(YOUR INSTRUCTIONS): Can you reproduce the entries word for word, starting at the first line and stopping after the line that contains "Drink the blue"?

[Entries from a data collection]
--- --- ---

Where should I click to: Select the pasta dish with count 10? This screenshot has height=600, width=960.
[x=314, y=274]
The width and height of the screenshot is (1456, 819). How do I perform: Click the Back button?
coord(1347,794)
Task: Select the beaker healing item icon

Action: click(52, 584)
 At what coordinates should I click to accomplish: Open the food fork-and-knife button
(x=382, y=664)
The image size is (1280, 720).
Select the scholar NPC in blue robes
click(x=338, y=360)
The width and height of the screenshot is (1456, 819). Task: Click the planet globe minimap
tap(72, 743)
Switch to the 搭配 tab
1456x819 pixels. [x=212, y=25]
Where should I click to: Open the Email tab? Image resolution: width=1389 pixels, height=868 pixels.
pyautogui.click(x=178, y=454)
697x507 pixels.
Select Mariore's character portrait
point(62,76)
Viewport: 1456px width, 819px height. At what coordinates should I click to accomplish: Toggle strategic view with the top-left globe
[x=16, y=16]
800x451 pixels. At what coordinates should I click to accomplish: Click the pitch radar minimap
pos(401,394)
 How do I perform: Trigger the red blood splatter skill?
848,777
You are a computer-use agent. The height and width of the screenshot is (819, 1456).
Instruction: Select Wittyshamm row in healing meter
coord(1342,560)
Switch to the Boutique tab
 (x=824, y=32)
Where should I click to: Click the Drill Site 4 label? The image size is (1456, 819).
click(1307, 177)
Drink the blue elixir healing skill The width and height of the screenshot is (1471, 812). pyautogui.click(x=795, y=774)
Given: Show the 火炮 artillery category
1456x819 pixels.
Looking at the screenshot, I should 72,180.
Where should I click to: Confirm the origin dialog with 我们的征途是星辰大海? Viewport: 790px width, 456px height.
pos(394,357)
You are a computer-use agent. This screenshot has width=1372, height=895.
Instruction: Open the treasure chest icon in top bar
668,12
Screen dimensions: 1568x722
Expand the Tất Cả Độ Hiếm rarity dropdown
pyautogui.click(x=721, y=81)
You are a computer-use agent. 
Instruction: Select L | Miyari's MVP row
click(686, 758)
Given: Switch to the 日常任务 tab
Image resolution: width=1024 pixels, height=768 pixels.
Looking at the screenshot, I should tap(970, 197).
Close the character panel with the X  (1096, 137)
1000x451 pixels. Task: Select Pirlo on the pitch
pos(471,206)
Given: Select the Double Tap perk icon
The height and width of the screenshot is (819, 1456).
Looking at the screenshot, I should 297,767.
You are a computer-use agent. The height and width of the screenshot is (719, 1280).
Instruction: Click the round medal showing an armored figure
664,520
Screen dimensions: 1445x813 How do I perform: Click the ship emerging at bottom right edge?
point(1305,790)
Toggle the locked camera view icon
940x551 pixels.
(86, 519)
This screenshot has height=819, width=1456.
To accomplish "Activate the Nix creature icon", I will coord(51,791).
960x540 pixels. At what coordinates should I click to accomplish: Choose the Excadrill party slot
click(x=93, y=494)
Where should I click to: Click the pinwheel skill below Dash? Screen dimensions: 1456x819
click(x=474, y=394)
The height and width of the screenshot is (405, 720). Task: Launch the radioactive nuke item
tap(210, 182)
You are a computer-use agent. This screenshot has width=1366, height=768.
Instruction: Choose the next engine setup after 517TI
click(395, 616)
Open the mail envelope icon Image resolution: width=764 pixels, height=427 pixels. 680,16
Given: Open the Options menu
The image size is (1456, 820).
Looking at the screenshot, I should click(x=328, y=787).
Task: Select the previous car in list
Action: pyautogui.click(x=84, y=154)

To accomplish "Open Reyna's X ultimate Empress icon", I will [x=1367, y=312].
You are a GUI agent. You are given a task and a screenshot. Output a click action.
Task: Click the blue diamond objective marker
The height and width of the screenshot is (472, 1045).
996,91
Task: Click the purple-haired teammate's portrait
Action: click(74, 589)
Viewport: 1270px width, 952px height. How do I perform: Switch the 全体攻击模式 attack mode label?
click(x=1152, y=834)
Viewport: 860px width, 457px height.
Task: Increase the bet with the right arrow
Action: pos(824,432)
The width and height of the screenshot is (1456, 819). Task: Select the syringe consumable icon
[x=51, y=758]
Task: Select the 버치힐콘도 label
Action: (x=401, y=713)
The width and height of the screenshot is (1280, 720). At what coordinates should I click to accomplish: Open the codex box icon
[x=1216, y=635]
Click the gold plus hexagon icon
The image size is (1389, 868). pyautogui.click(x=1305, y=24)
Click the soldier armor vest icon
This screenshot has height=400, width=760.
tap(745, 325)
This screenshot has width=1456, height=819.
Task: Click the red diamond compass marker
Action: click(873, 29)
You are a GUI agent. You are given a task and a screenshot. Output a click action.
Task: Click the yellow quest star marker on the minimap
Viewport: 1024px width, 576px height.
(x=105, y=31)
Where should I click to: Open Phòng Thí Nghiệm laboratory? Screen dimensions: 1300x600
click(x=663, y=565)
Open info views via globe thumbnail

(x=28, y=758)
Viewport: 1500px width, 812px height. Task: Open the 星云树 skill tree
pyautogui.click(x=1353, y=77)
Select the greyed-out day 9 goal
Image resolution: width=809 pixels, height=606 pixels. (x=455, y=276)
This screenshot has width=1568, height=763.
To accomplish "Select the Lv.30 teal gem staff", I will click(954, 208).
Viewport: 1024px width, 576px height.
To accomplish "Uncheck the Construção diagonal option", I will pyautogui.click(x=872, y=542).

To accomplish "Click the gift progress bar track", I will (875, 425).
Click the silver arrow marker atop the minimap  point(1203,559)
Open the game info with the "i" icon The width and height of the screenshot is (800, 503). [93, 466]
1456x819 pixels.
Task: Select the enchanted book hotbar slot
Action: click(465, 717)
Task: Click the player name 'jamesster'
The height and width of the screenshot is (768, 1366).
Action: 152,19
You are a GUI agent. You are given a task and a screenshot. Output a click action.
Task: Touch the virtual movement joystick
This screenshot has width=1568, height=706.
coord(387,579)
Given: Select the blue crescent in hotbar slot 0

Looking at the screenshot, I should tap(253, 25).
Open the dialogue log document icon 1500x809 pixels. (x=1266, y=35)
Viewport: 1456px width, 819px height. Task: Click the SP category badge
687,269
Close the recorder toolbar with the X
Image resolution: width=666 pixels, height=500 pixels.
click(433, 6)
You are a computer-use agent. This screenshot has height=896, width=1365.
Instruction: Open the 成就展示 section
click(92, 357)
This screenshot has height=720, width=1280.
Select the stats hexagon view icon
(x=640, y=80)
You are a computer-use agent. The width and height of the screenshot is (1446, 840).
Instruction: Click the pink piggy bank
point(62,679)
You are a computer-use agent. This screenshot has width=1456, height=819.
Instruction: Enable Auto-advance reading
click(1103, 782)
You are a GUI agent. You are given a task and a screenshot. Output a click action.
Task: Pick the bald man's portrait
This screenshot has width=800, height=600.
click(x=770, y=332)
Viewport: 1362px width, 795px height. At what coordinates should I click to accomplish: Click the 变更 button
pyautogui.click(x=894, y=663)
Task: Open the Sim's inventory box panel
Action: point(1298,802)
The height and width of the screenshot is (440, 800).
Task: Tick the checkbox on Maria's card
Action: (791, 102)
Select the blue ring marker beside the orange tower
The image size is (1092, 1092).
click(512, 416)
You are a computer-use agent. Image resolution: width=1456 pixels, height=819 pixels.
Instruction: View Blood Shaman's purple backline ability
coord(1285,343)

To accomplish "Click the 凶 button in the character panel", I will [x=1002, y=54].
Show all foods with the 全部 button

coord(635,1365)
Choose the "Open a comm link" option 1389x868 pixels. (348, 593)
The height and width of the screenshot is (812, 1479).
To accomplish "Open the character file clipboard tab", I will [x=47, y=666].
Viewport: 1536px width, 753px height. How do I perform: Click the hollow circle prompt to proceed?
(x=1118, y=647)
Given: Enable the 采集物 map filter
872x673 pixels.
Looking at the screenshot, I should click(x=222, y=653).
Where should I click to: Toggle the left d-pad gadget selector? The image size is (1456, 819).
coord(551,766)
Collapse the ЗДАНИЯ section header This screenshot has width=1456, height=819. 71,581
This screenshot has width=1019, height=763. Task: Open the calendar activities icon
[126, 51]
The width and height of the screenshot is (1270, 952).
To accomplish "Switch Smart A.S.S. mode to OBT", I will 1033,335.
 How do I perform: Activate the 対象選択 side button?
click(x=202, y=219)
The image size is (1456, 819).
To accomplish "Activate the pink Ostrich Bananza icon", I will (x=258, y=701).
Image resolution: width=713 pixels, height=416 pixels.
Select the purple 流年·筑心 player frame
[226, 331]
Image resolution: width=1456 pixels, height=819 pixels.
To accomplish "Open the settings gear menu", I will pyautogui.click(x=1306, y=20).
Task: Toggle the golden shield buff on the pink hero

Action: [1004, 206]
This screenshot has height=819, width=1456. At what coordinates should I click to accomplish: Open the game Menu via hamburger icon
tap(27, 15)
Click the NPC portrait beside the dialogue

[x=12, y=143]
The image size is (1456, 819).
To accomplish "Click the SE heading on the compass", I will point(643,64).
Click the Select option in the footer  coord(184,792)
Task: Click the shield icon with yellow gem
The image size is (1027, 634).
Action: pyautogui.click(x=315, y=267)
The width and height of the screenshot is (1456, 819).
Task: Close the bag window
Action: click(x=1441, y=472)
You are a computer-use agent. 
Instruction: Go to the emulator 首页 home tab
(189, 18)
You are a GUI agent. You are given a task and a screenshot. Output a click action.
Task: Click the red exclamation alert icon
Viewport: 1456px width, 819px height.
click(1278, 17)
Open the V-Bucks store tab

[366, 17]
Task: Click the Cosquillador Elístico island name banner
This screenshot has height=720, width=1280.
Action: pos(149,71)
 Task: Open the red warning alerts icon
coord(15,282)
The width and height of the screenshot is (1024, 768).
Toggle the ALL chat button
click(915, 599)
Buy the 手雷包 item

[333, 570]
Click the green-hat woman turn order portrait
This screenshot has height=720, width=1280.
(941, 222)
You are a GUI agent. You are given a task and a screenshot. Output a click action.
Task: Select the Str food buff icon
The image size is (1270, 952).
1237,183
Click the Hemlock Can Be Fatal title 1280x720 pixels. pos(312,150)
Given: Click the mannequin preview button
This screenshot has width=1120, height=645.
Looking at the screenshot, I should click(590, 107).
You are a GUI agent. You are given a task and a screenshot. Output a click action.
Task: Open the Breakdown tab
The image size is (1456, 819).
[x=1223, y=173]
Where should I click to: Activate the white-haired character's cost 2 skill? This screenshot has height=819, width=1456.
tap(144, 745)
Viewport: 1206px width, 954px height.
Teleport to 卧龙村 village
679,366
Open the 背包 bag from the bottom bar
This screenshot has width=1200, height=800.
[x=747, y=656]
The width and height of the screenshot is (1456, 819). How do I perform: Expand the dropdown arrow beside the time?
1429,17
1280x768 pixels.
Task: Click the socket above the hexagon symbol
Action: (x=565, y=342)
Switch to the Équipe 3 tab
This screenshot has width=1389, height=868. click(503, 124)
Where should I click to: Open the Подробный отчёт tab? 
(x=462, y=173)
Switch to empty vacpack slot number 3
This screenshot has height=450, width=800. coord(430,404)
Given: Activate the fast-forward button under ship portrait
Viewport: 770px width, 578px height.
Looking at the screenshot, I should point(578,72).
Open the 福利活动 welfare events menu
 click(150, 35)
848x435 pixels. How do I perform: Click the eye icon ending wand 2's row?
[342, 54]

--- --- ---

(REPLY):
Where should I click to: Select the pasta dish with count 10? This screenshot has height=600, width=960.
[x=314, y=274]
The width and height of the screenshot is (1456, 819). How do I perform: Click the Back button?
coord(1347,794)
Task: Select the beaker healing item icon

Action: click(52, 584)
 At what coordinates should I click to accomplish: Open the food fork-and-knife button
(x=382, y=664)
The image size is (1280, 720).
Select the scholar NPC in blue robes
click(x=338, y=360)
The width and height of the screenshot is (1456, 819). Task: Click the planet globe minimap
tap(72, 743)
Switch to the 搭配 tab
1456x819 pixels. [x=212, y=25]
Where should I click to: Open the Email tab? Image resolution: width=1389 pixels, height=868 pixels.
pyautogui.click(x=178, y=454)
697x507 pixels.
Select Mariore's character portrait
point(62,76)
Viewport: 1456px width, 819px height. At what coordinates should I click to accomplish: Toggle strategic view with the top-left globe
[x=16, y=16]
800x451 pixels. At what coordinates should I click to accomplish: Click the pitch radar minimap
pos(401,394)
 How do I perform: Trigger the red blood splatter skill?
848,777
You are a computer-use agent. The height and width of the screenshot is (819, 1456).
Instruction: Select Wittyshamm row in healing meter
coord(1342,560)
Switch to the Boutique tab
 (x=824, y=32)
Where should I click to: Click the Drill Site 4 label? The image size is (1456, 819).
click(1307, 177)
Drink the blue elixir healing skill The width and height of the screenshot is (1471, 812). pyautogui.click(x=795, y=774)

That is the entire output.